* [EXERCISE PROMPT]
Scan the lines below for the string "computer" and copy every one that has it.

▼

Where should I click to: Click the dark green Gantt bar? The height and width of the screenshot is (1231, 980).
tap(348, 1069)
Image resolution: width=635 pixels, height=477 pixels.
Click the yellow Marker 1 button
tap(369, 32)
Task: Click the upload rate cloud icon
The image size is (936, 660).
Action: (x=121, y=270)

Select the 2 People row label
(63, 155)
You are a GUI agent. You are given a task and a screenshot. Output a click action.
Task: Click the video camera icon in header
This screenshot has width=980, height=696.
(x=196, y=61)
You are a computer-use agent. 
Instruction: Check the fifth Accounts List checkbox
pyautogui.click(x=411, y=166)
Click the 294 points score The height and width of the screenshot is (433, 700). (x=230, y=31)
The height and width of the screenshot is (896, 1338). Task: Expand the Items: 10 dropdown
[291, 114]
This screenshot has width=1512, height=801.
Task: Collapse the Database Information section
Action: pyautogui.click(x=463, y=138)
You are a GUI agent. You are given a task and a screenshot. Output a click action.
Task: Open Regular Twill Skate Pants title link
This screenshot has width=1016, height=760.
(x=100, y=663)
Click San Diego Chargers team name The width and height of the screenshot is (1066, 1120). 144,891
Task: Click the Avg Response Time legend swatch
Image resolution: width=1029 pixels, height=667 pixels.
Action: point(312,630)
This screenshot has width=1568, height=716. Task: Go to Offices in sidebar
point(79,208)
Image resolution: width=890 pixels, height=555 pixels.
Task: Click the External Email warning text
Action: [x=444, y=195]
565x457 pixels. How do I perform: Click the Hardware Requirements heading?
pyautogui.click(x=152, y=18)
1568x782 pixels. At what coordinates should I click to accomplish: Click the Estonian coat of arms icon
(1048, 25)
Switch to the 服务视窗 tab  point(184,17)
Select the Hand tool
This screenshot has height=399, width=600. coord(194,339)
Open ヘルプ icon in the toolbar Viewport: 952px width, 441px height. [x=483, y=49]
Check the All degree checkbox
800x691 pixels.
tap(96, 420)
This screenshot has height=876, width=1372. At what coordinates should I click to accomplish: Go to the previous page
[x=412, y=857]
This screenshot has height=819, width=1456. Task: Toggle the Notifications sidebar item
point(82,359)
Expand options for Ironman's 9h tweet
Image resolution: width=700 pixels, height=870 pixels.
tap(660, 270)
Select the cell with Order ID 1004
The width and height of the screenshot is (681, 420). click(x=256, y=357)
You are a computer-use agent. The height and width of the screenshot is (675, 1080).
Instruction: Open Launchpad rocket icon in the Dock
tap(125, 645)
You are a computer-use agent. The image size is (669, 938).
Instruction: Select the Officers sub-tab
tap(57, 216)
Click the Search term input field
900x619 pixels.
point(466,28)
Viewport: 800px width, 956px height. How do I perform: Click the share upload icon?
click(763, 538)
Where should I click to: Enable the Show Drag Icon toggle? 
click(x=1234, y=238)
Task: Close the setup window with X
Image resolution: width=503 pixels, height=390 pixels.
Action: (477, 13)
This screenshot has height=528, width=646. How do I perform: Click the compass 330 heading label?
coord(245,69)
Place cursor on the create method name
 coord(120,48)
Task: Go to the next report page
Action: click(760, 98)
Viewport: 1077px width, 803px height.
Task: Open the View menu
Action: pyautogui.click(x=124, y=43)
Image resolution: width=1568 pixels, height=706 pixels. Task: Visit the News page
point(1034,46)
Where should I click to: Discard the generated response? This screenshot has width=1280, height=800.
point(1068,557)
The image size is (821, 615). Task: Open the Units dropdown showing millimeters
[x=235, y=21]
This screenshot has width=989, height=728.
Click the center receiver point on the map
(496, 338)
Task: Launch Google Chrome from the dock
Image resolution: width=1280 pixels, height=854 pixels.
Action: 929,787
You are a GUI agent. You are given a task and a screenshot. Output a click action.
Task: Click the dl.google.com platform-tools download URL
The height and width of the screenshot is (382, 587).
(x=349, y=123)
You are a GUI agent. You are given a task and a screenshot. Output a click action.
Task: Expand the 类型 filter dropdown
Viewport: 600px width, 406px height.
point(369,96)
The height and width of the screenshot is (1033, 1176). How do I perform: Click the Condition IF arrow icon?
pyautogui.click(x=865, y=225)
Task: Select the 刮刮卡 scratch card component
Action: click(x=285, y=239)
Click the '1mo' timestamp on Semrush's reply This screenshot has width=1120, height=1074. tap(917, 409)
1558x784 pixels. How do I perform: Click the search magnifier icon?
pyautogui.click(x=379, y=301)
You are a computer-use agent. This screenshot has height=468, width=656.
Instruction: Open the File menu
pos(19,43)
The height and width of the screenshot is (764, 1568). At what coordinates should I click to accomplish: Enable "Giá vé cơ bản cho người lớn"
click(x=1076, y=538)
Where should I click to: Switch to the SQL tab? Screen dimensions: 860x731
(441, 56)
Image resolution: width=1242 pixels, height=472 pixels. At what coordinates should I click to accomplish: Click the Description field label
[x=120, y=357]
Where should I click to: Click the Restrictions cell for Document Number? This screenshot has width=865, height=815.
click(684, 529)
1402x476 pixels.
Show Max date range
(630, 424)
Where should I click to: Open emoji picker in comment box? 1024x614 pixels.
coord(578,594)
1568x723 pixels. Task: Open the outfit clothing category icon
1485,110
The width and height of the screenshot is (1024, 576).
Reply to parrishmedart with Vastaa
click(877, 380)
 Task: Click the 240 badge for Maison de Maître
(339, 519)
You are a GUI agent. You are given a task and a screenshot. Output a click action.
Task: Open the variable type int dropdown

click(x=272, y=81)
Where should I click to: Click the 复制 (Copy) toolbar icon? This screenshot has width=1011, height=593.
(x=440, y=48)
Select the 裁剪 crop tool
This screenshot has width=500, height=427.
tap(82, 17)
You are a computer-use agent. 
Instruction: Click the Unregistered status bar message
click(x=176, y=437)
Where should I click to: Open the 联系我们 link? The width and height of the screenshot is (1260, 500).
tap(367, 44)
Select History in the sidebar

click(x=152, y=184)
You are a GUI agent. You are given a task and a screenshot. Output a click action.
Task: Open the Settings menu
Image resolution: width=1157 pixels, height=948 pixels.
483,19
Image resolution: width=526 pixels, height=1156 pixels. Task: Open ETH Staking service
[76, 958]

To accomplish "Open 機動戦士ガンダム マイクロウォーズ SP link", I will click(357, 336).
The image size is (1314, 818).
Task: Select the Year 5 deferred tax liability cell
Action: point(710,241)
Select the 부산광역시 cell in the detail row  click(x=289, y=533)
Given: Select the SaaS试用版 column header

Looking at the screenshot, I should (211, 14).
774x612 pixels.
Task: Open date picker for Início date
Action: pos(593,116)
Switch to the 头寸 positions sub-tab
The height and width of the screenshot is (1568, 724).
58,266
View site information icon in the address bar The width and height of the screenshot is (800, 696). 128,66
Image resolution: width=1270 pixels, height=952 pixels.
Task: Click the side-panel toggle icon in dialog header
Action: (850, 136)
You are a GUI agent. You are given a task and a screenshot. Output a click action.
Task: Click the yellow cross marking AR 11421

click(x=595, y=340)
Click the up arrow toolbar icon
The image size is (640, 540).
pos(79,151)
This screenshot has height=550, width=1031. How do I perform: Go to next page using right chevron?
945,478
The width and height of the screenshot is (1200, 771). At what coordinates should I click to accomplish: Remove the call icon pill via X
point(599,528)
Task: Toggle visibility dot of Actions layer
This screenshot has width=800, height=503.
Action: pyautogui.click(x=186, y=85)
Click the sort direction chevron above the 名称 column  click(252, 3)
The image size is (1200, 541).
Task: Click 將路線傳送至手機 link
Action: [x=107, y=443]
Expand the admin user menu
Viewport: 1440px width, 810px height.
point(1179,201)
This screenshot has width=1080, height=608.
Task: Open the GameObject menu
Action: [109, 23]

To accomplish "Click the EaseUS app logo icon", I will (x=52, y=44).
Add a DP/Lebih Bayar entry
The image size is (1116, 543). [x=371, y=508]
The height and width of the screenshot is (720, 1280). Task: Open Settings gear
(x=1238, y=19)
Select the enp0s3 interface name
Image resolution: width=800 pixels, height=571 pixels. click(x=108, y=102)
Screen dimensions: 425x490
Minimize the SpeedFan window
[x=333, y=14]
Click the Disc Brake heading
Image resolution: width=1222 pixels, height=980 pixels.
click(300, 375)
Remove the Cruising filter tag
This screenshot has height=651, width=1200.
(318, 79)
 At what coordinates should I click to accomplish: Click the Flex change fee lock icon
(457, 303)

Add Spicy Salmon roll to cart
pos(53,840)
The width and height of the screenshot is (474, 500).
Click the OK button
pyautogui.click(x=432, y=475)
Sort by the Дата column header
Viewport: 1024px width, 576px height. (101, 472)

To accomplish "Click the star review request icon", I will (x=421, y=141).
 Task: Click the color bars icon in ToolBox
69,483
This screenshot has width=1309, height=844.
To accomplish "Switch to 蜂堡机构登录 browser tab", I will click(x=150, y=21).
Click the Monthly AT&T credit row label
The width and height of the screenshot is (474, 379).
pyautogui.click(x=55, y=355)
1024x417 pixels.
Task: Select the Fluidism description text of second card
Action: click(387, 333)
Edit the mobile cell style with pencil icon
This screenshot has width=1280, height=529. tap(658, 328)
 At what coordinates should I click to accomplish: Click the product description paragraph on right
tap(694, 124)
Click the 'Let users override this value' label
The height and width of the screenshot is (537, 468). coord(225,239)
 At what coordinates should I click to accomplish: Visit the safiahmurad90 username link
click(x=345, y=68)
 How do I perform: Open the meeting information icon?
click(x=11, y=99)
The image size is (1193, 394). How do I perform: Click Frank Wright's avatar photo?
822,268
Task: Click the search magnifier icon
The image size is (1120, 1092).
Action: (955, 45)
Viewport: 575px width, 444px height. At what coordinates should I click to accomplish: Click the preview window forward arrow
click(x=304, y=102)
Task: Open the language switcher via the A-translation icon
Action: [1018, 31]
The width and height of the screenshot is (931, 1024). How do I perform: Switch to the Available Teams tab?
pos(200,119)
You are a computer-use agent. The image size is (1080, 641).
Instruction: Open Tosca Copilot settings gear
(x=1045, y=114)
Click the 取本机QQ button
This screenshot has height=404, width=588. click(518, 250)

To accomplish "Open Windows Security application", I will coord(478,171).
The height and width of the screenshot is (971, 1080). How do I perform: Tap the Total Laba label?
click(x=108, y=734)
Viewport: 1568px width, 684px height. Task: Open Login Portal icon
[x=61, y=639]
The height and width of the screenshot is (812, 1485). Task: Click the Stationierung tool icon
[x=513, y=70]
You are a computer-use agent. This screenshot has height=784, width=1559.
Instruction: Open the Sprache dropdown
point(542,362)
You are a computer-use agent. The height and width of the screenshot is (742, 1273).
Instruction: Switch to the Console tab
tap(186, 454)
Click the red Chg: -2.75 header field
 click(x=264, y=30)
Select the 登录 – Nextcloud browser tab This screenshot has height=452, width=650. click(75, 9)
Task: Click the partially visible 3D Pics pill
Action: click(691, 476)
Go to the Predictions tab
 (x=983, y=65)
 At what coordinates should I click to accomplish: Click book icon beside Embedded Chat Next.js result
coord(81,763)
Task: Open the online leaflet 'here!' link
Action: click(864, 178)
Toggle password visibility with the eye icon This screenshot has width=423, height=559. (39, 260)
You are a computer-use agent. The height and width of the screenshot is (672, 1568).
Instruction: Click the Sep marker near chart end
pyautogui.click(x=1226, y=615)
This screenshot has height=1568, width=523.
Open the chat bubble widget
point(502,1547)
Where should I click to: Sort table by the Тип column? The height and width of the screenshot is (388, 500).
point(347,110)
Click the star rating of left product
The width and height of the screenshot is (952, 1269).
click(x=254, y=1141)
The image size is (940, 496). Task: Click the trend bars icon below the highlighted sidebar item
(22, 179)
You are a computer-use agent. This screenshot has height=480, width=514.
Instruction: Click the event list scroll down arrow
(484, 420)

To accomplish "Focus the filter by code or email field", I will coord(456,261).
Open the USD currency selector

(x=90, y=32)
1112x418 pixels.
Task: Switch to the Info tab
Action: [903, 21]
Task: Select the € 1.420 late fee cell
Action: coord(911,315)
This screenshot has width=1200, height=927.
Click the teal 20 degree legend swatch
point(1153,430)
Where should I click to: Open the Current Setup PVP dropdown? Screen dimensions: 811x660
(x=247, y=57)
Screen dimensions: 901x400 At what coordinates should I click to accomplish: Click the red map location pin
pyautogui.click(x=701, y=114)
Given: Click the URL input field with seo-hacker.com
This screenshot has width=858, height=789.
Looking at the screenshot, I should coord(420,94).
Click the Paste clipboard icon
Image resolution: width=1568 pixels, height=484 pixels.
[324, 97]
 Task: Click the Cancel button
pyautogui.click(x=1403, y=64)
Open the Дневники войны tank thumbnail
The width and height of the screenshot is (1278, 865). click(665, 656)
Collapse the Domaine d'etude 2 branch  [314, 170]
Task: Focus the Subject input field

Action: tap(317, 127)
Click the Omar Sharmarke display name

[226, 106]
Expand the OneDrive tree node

▲

* [RESPONSE FOR THIS EXERCISE]
You are a computer-use agent. 
You are a computer-use agent. The height and width of the screenshot is (675, 1080).
You are a computer-use agent. The image size is (669, 938).
You are a computer-use agent. This screenshot has height=468, width=656.
You are a computer-use agent. 
You are a computer-use agent. The image size is (1080, 641).
You are a computer-use agent. This screenshot has height=784, width=1559.
You are a computer-use agent. The height and width of the screenshot is (742, 1273).
You are a computer-use agent. The height and width of the screenshot is (672, 1568).
You are a computer-use agent. This screenshot has height=480, width=514.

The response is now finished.